E: Tocan, somos menos público que músicos, no importa, es claro que no era la idea. Todo era tan extraño. Primero tocan lxs Dark Ambient, nos sentamos en lonitas y mientras hacen su performance dibujamos, tomamos cerveza y comemos choripán. Aplaudimos y es el turno de los guitarristas. Todo se modifica, ocupan mucho más lugar, hablan de las marcas de las guitarras y esas cosas. Comienzan, se miran entre ellos, se divierten y graban todo. Como espectador no sé qué mirar, qué hacer, en el movimiento de “escenario” quedamos lejos del río, me distraigo observando la forma de los árboles, vuelvo de vez en cuando a ellos que siguen ahí como fieras en su historia.

P: Las preguntas se plantean: ¿para qué tocar?, ¿quién escucha?, ¿qué pasa cuando la música no tiene una forma reconocible, cuando se presenta como un flujo continuo de atributos sonoros, cuando no hay trampas para la atención tales como versos memorables, estribillos furiosos, convenciones de género?, ¿qué pasa cuando la música acontece en un ambiente no convencional? Es que ¿desde cuándo la música es algo que sólo puede acontecer en un teatro o un local debidamente “habilitado”? ¿Qué pasa si nos vamos al monte con un grupo de invitados? ¿Qué pasa si somos pocos? Son las preguntas que nos tocan. Y lo que nos toca y tocamos, lo grabamos y lo llamamos “sesiones”. Esta tuvo además el encanto un poco patafísico que tienen las decenas y los números redondos: era nuestra décima sesión. Y esa fue la propuesta: participar de la grabación en vivo de un acontecimiento sonoro en medio de la selva, el décimo propiciado por Carne.

E: Terminaron y desarmaron los equipos. Miguel, el lanchero-gondolero y su esposa, que también eran público, dijeron que preferían a los Redondos. Ella era re fan.
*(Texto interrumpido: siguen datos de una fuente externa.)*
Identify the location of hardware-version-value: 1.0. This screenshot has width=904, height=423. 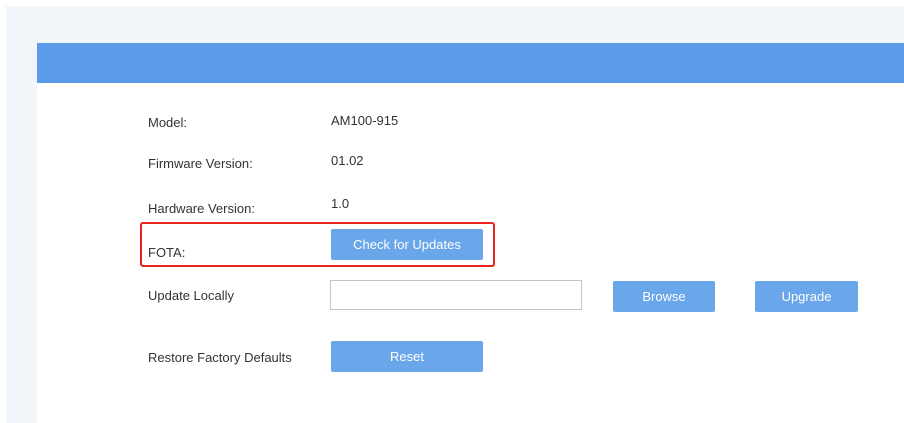
(340, 204).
Volvemos. Empezamos a cargar cosas en la lancha, éramos muchos y hubo que hacer varios viajes. Decidimos, sin decirlo, quedarnos hasta el último viaje. No queríamos volver, la tarde estaba hermosa. Ugo, el de barba blanca, también se quedó hasta último momento y nos pusimos a charlar. Entre una cosa y otra nos contó que se dedicaba al cine, que había filmado algunas películas con Warner Herzog, nos dijo algo así: viste las tomas desde un helicóptero en el documental de los incendios petroleros en Kuwait o las del Fitz Roy en la película de los escaladores, son mías. Llegó Miguel y era nuestro turno para subir a la lancha, seguimos charlando de películas, sin entender mucho, sin saber qué de todo eso era real.
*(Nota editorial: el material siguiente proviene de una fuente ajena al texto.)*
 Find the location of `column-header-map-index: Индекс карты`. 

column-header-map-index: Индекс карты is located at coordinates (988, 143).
P: Es una maravilla para escuchar esas grabaciones: uno no llega a ser consciente de todo lo que suena mientras se está tocando: uno está editando en vivo, mentalmente, hasta donde llega su capacidad de atención y escucha. Uno conecta con una frase de tal o cual compañero, o con una intención general que percibe, uno pesca ideas musicales y las usa para su propia articulación. Si tiene suerte, digamos. Siempre hay un riesgo, y la obra respira como un animal, a veces con mayor alegría, pero siempre para mantenerse con vida. Cuando vimos, después, el video, descubrimos además otras cosas. Descubrimos a algunos de nuestros invitados sentados mirando el río, de espaldas a la banda, casi como meditando, mientras sonaba la música. Descubrimos a otros entrando al agua a nadar. Nos vino a la memoria, obviamente, el Stalker: nosotros no prometimos nada y cada quien se internó en la selva buscando vaya a saber qué, y vaya a saber qué encontró. A nosotros también nos pasó, aunque hayamos sido los que tirábamos las tuercas.

Lo que sabemos, un poco provisionalmente, es que a nosotros no nos importa el piso de tierra, no nos importan los vasos de plástico, no nos importa la puesta en escena, no nos importa el vestuario, no nos importa el encuadre, no nos importa estar demasiado viejos para el rocanrol, no nos importa nada. Tocamos, y así como tocamos, nos olvidamos: nunca volveremos a tocar la música que ese día creó Carne. Sonó en vivo una única vez, esa vez, allí y entonces, para los que nos acompañaron, en una isla en el delta selvático del Río Santiago. Carne cruda, Carne viva.